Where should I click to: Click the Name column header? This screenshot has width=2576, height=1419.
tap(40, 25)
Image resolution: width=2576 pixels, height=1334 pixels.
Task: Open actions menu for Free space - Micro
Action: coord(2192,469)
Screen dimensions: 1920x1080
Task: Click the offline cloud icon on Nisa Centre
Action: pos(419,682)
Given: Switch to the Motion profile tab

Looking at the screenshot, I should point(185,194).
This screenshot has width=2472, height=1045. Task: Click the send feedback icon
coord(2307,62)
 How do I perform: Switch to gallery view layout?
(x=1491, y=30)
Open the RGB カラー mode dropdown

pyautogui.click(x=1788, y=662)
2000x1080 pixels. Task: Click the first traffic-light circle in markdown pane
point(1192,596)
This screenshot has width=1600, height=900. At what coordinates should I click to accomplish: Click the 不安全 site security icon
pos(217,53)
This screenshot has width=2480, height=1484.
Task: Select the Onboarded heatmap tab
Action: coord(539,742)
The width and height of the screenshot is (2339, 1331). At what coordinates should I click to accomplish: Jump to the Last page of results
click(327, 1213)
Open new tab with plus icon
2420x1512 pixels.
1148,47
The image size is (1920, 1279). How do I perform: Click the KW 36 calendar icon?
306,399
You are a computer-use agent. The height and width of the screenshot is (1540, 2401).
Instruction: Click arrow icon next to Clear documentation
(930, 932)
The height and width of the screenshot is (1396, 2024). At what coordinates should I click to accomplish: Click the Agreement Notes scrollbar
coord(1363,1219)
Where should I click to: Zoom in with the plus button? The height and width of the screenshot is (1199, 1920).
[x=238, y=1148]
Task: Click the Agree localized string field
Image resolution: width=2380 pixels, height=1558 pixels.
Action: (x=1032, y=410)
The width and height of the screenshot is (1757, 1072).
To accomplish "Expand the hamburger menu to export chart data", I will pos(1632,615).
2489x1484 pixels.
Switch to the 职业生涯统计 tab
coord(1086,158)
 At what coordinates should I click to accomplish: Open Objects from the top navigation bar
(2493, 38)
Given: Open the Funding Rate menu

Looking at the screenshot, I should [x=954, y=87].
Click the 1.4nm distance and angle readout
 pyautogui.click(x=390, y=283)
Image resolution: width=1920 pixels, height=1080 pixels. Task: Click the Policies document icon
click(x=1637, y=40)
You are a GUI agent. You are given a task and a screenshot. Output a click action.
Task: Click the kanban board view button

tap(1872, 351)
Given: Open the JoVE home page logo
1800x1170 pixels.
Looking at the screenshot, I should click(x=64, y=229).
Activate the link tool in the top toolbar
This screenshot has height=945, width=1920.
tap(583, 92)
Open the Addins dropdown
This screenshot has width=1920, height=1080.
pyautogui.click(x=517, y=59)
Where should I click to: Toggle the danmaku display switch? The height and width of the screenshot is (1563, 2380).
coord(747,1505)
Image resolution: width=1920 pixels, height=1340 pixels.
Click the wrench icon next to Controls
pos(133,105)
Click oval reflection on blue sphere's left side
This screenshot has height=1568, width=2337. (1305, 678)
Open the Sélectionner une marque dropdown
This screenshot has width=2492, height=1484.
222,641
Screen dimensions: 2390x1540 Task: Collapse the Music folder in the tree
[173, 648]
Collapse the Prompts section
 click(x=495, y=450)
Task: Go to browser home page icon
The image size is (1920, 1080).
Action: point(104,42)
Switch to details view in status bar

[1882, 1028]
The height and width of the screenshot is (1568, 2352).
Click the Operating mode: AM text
• • •
PROBLEM STATEMENT:
Report each line of the data that includes the string "home".

ANSWER SECTION:
Given: Open the JoVE home page logo
Task: Go to browser home page icon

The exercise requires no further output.